Problem details: Rewrite every line of the material below as a JSON list of strings, one string per line, leaving out blank lines. Omit the pictures from your answer.

Record list:
■ ■ ■ ■ ■ ■ ■

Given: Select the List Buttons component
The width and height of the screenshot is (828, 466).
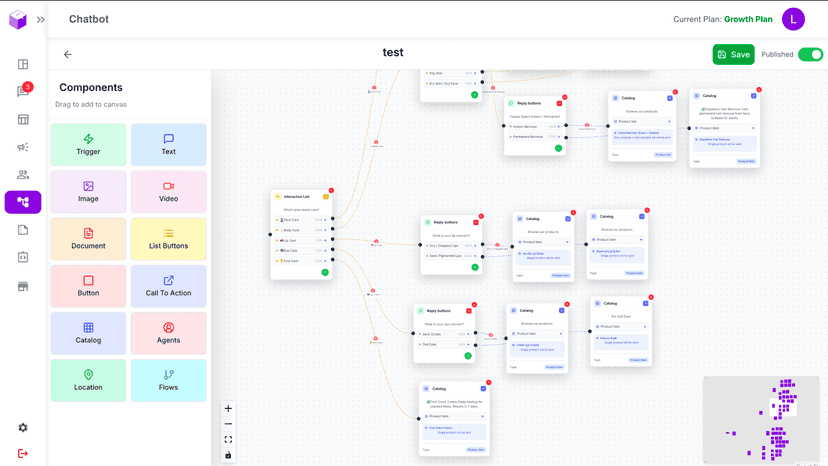Looking at the screenshot, I should click(168, 239).
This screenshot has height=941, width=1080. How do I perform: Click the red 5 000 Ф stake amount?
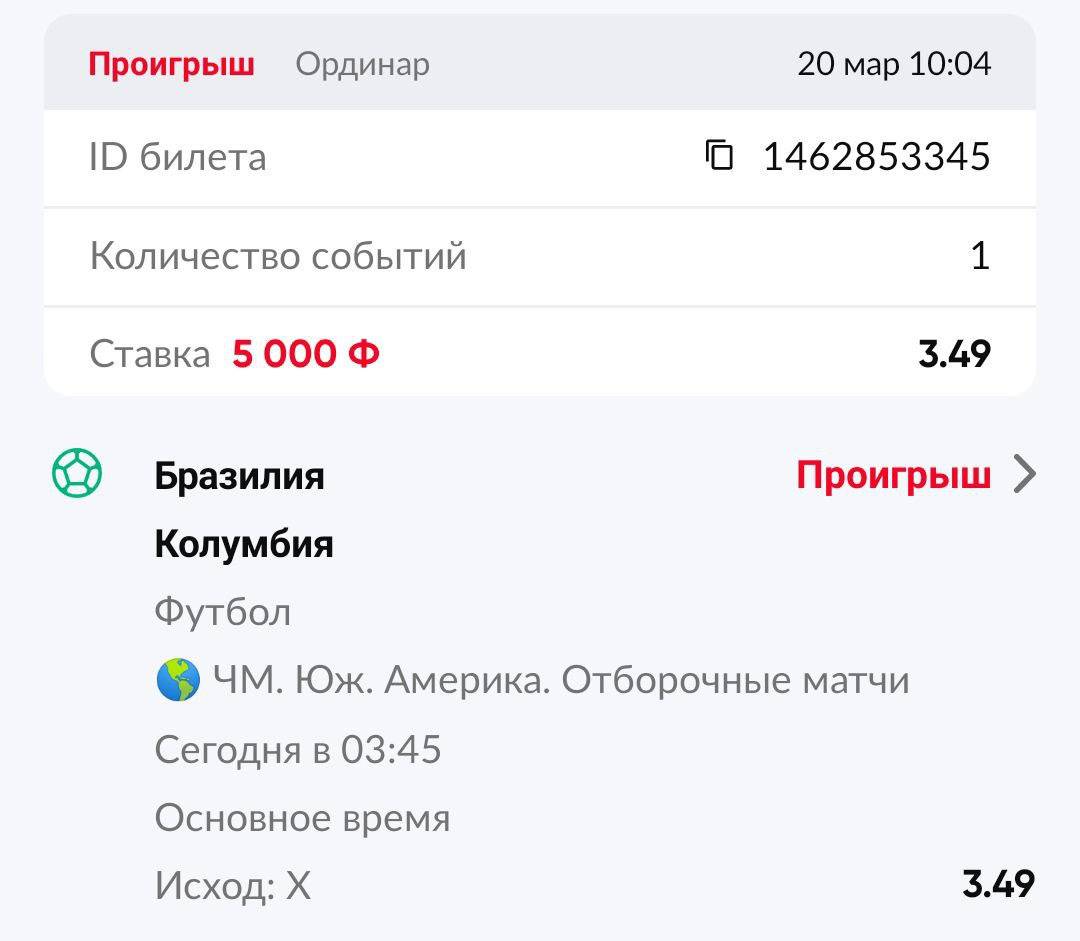click(x=306, y=353)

■ ■ ■ ■ ■ ■ ■

Solution to this problem:
[
  "Given: Select the List Buttons component",
  "The width and height of the screenshot is (828, 466).",
  "Looking at the screenshot, I should click(168, 239).",
  "This screenshot has height=941, width=1080. How do I perform: Click the red 5 000 Ф stake amount?",
  "click(x=306, y=353)"
]